» PAGE:
▽

-Apport de Kant : Kant
s'oppose à une conscience morale conçue comme sentiment, voix de la conscience
(Rousseau), qui reviendrait à opposer objectivité phénoménologique de la
conscience et subjectivité de la conscience morale. Il s'agit pour lui de
concevoir la conscience morale comme une forme de la raison, pratique, engagée
dans le monde empirique (Critique de la raison pratique). Par conséquent,
on ne peut pas dire que la conscience soit déterminée moralement par les
circonstances extérieures, ni que cette conscience puisse fonder une morale,
sinon dans un sens nouveau : la conscience, par la raison, se présente comme
l'instance critique qui examine elle-même la moralité d'une action. C'est donc
une fondation transcendantale : la morale est la forme même de l'exercice
mondain de la conscience. La conscience a donc valeur d'épreuve : être conscient
est une tâche morale, et non plus un simple état de fait.

△

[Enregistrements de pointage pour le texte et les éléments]
▽

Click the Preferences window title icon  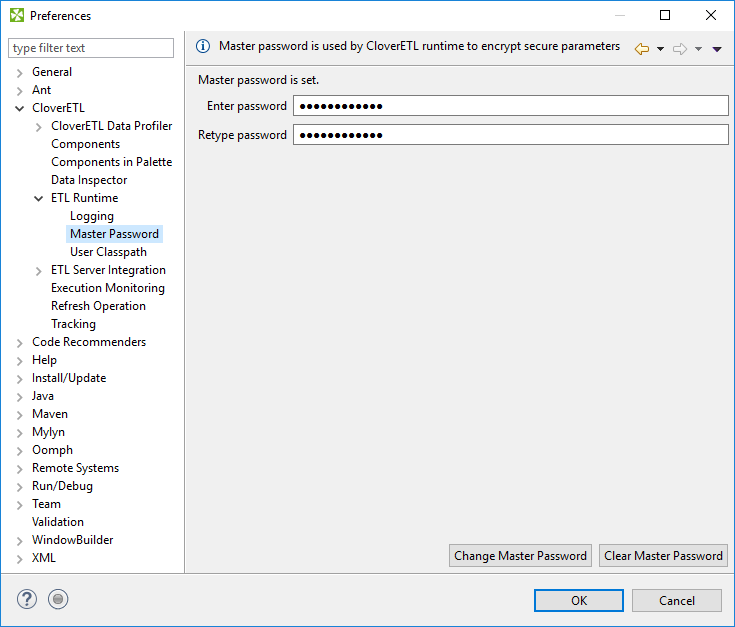[x=16, y=15]
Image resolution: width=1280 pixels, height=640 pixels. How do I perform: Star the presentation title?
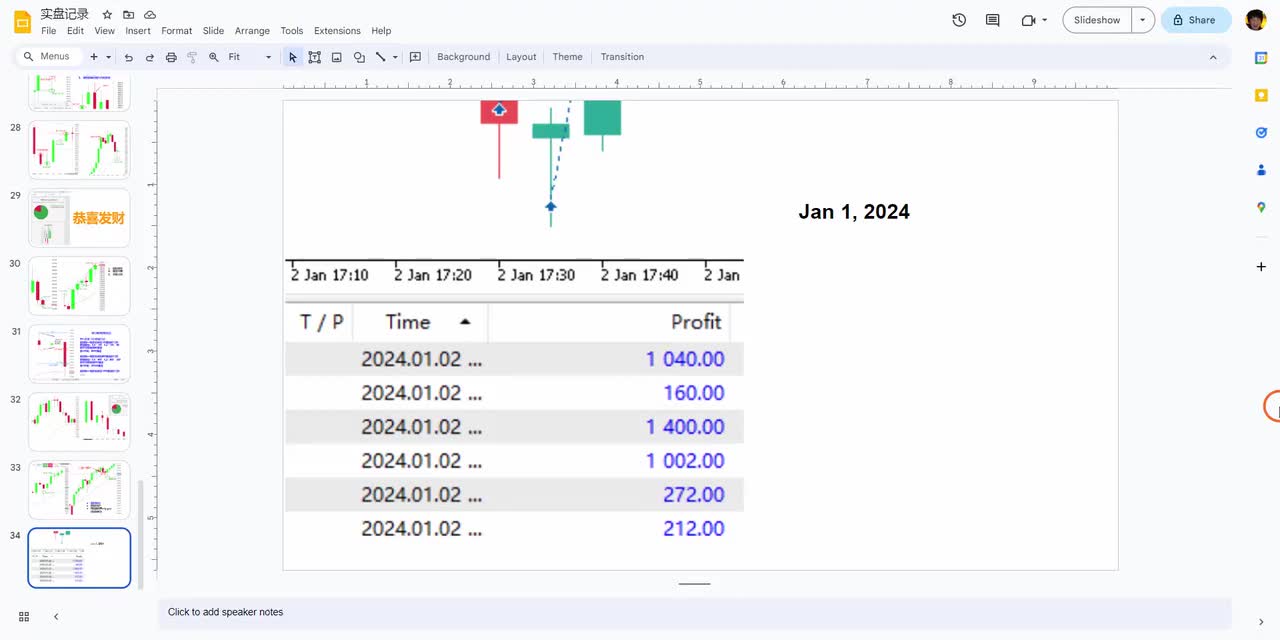(107, 15)
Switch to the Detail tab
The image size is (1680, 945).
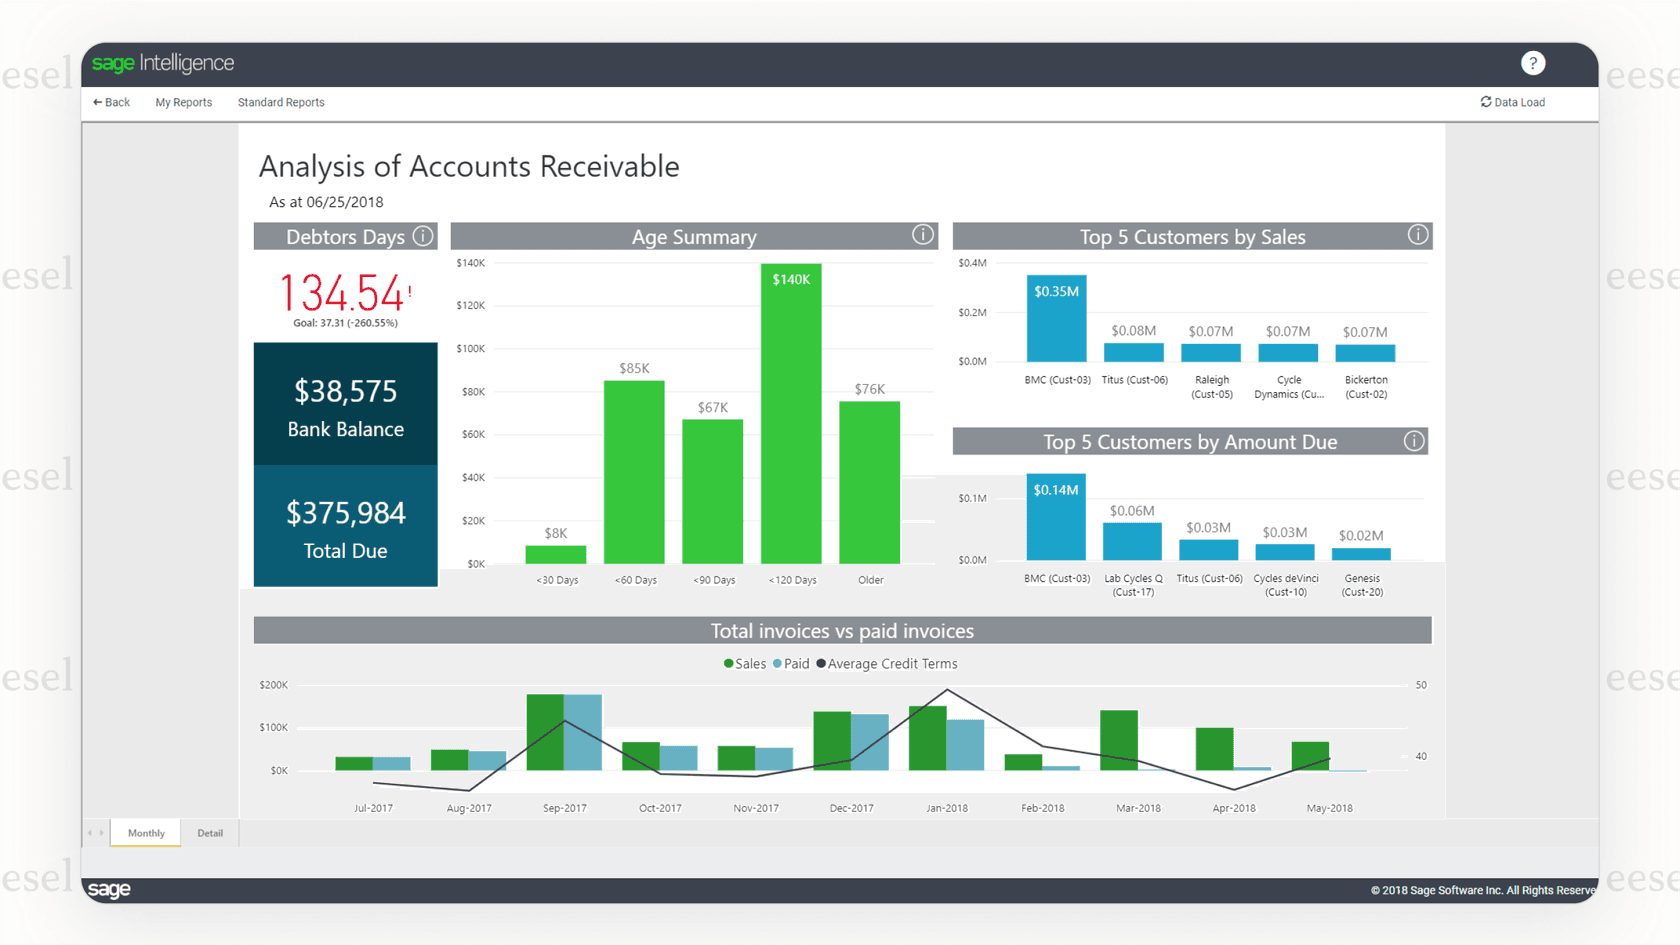[x=210, y=832]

△

» CONSIGNE: Rédigez la suite du texte sur Kant et la conscience morale, en partant de sa dernière phrase. Les enregistrements constituent un matériau distinct, indépendant du texte.

» RÉPONSE ATTENDUE:
-Nietzsche pousse la
critique plus loin : la critique morale de la conscience doit aller jusqu'à
exercer une critique morale envers la conscience elle-même, c'est-à-dire
examiner de façon évaluative le rôle de la conscience. C'est parce que la
conscience a naturellement conscience à penser une morale établie, fixe,
absolue, qu'elle doit en quelque sorte se méfier d'elle-même, être suspicieuse à
sa propre encontre (Le gai savoir). L'examen moral ne connaît pas de fin,
même soumis à l'épreuve de la conscience : au contraire, pour Nietzsche, c'est
la conscience qui est le plus grand danger de la morale.
Conclusion
-Toute conscience est donc
morale, au sens où engagée dans un monde, elle est l'instance critique qui
permet à l'homme de déterminer les valeurs du bien et du mal.
-Cependant, cette exigence
critique ne doit pas se confondre avec la nature objective et phénoménologique
de la conscience, laquelle doit au contraire rappeler la nature contingente du
phénomène.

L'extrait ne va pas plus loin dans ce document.